Now, having installed your multilanguage support, and switched to Czech for your Word document (Hopefully they’ll tell you how to do that): Rather than using a Czech keyboard setup, where you really don’t know where your d’ symbol is, you can stick to the US setup. Refer to the chart on the webpage I gave and see that typing Alt-0239 produces the desired effect. Always hold the Alt key down, and type the number in on your keypad preceded by a 0.
This has been a bit long-winded, but it’s really not tough at all (although I’ll admit I haven’t installed multilanguage support).
I should’ve read your post more carefully. Thanks to Punkyova I see how the language selection works in Word. You should be able to do exactly what he/she once multilanguage support is installed.
Since the end goal is a webpage, you’ll need to be sure that when you transfer from Word to the webpage, it retains the Central European designation. I assume that it does this automatically, but always czech (sorry).
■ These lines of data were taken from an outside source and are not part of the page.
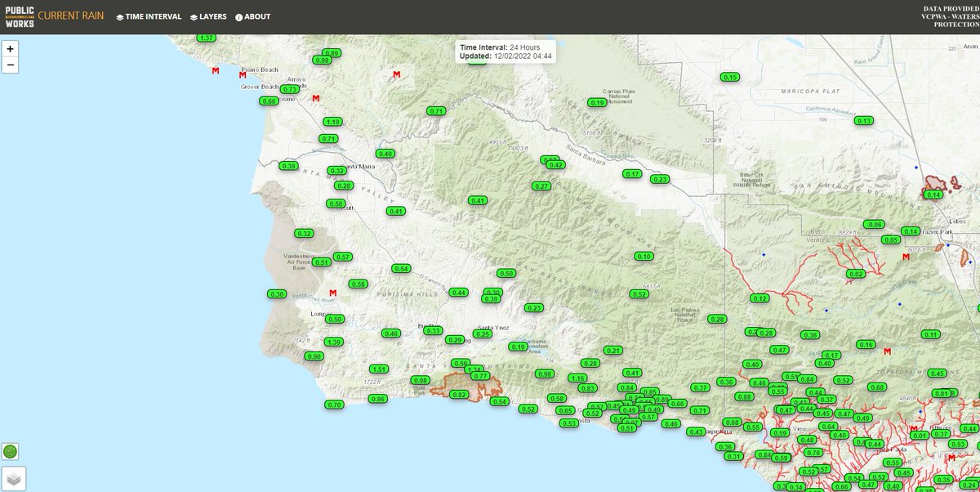
Task: Click the info icon next to ABOUT
Action: pos(238,16)
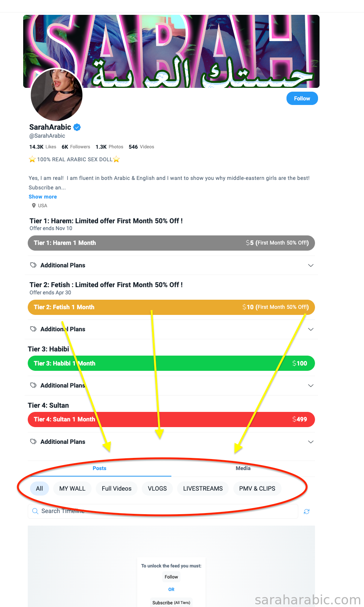Filter posts by Full Videos
Image resolution: width=364 pixels, height=607 pixels.
pyautogui.click(x=117, y=489)
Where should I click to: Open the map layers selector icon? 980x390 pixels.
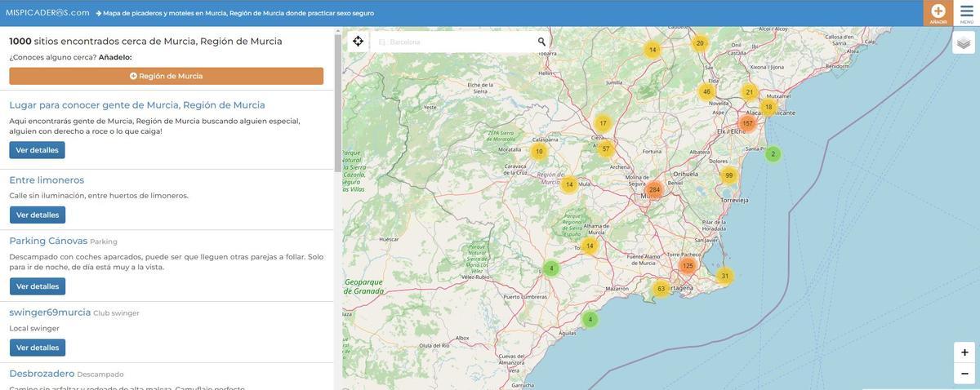pyautogui.click(x=964, y=42)
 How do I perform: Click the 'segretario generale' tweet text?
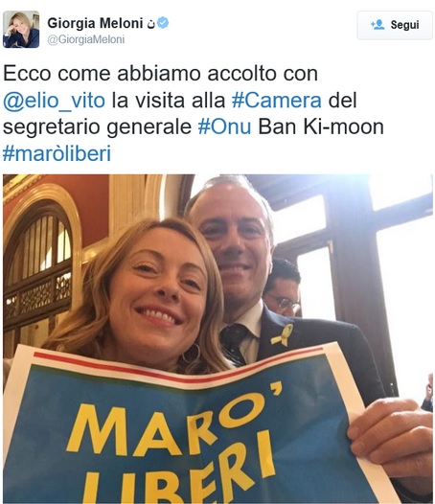pos(97,127)
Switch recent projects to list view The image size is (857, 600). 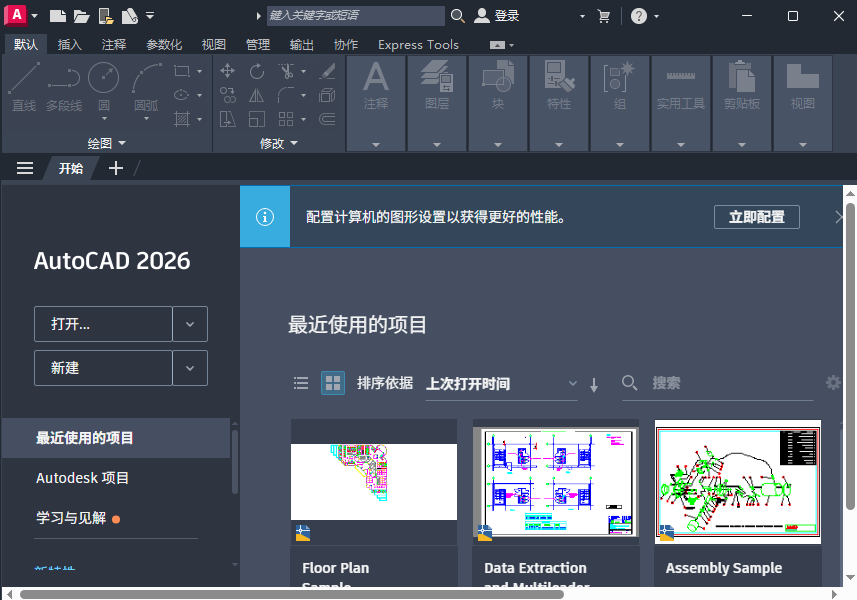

This also opens up another way to produce your webpage, even if you are unable to install multilanguage support for some reason. If you can type the document with the Western character set, e.g. using ï rather than d’, it should still work just fine. Merely add “charset=iso-8859-2” to the source code for that page or section, and the browser will know to display that Alt-0239 in the Cenrtral European rather than Western European character set. This is exactly what your Czech alphabet page did. Typing the document this way may be maddening, and I’d suggest installing multilanguage support if possible.
I realise the reply to this query is a wee bit late to be of any use to the poster, but thought it might help someone else.
The only thing I can think of is the font in your document is not the right one to work with the Czech alphabet. I’m using MS Word 2003 and copied a couple of letters from the alphabet in your link and pasted them into my word document (Font is Times New Roman) and they worked fine. Try using a really common font like Arial, or Myriad Pro or Times and it may work?